- THE COCOMO MODEL RESULTED FROM THE FACT DRIVERS
- THE COCOMO MODEL RESULTED FROM THE FACT SOFTWARE
- THE COCOMO MODEL RESULTED FROM THE FACT SERIES
Sadiq M, Mariyam F, Ali A, Khan S, Tripathi P (2011) Prediction of software project effort using fuzzy logic.
Fuzzy Sets Syst 145:141–163ĭiaz NG, Martin CL, Chavoya A (2013) A comparative study of two fuzzy logic models for software development effort estimation. Xu Z, Khoshgoftaar TM (2004) Identification of fuzzy models of software cost estimation. In: Proceedings of the first USA-Morocco workshop on information technology, pp 1–9
Idri A, Abran A, Khoshgoftaar TM (2003) Computational intelligence in empirical software engineering. In: Proceedings of the 7th international conference on fuzzy theory and technology, pp 1–4 Idri A, Abran AL (2000) COCOMO cost model using fuzzy logic. In: Proceedings of IEEE international conference on fuzzy system, pp 331–337 Commun ACM 7(3):77–84įei Z, Liu X (1992) f-COCOMO-fuzzy constructive cost model in software engineering. Zadeh LA (1994) Fuzzy logic, neural network and soft computing. Man KF, Tang KS, Kwong S (2001) Genetic algorithms: concepts and designs. Takagi T, Sugeno M (1985) Fuzzy identification of systems and its applications to modelling and control. Mamdani EH, Assilian S (1975) An experiment in linguistic synthesis with fuzzy logic controller. George JK, Yuan B (1995) Fuzzy sets and fuzzy logic: theory and applications. Addison Wesley, New Yorkīoehm BW (1981) Software engineering economics. Goldberg DE (1989) Genetic algorithms in search, optimization and machine learning. Herrera F (2008) Genetic fuzzy systems: taxonomy, current research trends and prospects. Huang X et al (2006) A soft computing framework for software effort estimation. In: Damiani E, Jain LC (eds) Computational intelligence in software engineering. Saliu MO, Ahmed M (2004) Soft computing based effort prediction systems-a survey. Handbook of software engineering, Hong Kong Polytechnic University, pp 1–14. Leung H, Fan Z (2002) Software cost estimation. A significant improvement in %MMRE and Pred (25%) justifies the suitability of genetic algorithms for optimizing proposed fuzzy model. The improvement in performance of proposed optimized model is measured in terms of mean magnitude of relative error (MMRE) and Pred (25%). The proposed model is tested on COCOMO NASA dataset and COCOMO NASA2 dataset using MATLAB.

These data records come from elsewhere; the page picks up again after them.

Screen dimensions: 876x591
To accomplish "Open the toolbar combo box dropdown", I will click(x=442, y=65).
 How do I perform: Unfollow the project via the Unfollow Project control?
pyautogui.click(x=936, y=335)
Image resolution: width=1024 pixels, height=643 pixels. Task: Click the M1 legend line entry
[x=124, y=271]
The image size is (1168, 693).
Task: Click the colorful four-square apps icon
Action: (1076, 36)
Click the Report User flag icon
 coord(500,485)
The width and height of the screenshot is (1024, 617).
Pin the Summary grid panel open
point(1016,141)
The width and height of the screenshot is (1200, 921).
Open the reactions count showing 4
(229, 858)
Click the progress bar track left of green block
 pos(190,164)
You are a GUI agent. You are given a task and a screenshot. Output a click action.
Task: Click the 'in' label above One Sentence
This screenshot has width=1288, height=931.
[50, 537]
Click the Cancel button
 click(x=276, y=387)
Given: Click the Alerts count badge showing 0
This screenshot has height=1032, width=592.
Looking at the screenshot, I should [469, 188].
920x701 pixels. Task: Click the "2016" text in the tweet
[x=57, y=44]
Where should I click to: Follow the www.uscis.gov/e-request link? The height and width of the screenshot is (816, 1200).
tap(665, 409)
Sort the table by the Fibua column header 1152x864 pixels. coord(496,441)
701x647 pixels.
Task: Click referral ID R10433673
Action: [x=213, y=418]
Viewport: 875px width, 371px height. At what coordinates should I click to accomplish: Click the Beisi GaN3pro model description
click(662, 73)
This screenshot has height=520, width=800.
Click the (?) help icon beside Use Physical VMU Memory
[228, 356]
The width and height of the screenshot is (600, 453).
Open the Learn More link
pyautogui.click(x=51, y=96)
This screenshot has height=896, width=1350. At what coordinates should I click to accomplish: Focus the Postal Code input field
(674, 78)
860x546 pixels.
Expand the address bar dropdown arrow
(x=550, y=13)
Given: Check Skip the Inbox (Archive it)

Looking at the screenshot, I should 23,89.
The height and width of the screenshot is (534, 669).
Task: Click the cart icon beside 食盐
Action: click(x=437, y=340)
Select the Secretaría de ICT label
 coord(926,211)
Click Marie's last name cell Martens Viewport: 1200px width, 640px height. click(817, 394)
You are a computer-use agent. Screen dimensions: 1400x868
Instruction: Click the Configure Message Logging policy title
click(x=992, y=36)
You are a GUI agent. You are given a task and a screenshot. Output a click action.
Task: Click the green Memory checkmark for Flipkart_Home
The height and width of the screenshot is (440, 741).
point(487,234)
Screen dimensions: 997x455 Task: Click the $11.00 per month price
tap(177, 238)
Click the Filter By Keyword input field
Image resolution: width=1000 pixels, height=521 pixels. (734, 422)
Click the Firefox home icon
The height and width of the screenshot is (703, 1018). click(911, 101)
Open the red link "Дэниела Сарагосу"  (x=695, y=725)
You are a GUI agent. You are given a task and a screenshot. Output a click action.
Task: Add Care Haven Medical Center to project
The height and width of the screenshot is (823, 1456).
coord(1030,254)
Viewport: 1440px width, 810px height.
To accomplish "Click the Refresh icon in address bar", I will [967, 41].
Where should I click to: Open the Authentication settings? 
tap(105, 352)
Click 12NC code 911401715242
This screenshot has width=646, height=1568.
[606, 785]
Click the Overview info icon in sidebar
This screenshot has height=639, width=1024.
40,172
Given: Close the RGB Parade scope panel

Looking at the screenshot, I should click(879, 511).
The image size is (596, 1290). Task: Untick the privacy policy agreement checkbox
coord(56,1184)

Selection of parameters characterising fuzzy sets in proposed fuzzy model is further optimized using genetic algorithms. The fuzzy model handles imprecise and ambiguous definition of input ranges of cost drivers. The fuzzy approach is implemented to design a fuzzy model for each cost driver. Thus in the current research, implementation of non algorithmic modelling is carried out using soft computing techniques like fuzzy logic and genetic algorithms.
THE COCOMO MODEL RESULTED FROM THE FACT DRIVERS
Intermediate COCOMO suffers from a problem of imprecise definition of cost drivers resulting in inaccurate estimations. Algorithmic techniques use mathematical equations however, in case of imprecise information these techniques are overpowered by non algorithmic techniques. Algorithmic as well as non algorithmic techniques are used to estimate cost and effort. The major concern in this process is estimation of cost and effort.
THE COCOMO MODEL RESULTED FROM THE FACT SERIES
Software development process is a series of planned activities undertaken to design a software product.